Complete Bliss (Page 25)

Complete Bliss (Her Billionaires #5.3)(25)
Author: Julia Kent

“Which is?” Trevor asked quietly.

“That you love them unconditionally but want them to be exactly what you imagine in your mind. That when they stray from your own set viewpoint of how the world should work, it’s like you’ve failed. You’re a little bit like God when you have a child, and when the child doesn’t do what you want, it’s easy to think it’s a reflection on the job you’ve done. Like it’s all about you.”

Joe nodded slowly, mesmerized. Dylan leaned in, wishing he could make Mike’s very real pain and Joe’s imagined future pain disappear.

“You told your mom and dad?” Joe asked, blinking hard but otherwise immutable. “I take it that didn’t go well?”

Dylan and Mike exchanged a look that gave Mike permission to sigh, the slow hiss of release making Dylan glad he was here. Laura was of great comfort to Mike as they’d navigated time and family. She hadn’t understood how his parents could choose not only to shun him but also baby Jillian, but Dylan got it. All too well. Not because he agreed, for f**k’s sake.
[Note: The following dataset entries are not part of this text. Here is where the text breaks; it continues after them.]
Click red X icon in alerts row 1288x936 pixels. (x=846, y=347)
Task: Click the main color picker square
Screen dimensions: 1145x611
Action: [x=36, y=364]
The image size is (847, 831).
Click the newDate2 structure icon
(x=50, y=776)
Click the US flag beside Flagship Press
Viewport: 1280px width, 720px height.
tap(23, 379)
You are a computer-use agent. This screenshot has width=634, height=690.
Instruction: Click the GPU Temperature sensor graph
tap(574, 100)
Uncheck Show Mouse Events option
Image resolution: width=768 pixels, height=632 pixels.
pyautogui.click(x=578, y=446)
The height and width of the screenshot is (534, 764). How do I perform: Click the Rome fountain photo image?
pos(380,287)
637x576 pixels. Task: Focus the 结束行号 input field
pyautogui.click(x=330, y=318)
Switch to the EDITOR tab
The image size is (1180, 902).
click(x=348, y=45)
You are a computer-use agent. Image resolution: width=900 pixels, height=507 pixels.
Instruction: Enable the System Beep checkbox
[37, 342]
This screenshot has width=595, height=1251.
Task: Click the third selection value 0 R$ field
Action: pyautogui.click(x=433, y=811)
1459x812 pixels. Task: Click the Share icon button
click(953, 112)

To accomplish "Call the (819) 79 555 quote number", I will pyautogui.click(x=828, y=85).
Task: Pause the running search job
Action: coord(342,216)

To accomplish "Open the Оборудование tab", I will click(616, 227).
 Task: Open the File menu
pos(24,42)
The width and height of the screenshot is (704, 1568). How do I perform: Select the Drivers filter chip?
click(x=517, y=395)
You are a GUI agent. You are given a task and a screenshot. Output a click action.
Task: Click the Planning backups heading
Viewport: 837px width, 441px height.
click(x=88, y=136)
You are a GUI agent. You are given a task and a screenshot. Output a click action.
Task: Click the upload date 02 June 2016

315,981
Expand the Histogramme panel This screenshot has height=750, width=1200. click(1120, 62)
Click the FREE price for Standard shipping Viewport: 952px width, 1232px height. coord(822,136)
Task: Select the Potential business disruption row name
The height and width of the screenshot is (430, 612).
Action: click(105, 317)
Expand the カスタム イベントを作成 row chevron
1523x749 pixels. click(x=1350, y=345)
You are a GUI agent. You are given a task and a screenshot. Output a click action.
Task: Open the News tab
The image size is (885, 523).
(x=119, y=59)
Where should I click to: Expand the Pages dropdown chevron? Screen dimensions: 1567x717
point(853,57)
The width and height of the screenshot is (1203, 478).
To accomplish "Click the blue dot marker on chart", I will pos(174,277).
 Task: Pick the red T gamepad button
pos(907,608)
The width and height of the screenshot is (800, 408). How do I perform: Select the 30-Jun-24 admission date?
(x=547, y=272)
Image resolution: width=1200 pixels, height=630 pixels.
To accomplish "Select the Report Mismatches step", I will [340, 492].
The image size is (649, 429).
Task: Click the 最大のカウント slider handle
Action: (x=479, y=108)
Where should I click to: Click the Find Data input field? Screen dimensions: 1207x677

Because he’d been there. Right there when it had all gone down.

His heart raged for Mike, and already just a little for Joe, if that was what Joe was afraid he might face.

“It was the biggest mistake of my life.” Mike’s words echoed through a lull in the restaurant’s busy background noise, giving them a dramatic weight that shook Dylan a bit. Laura looked over at them with an expression of unease and mouthed, You okay?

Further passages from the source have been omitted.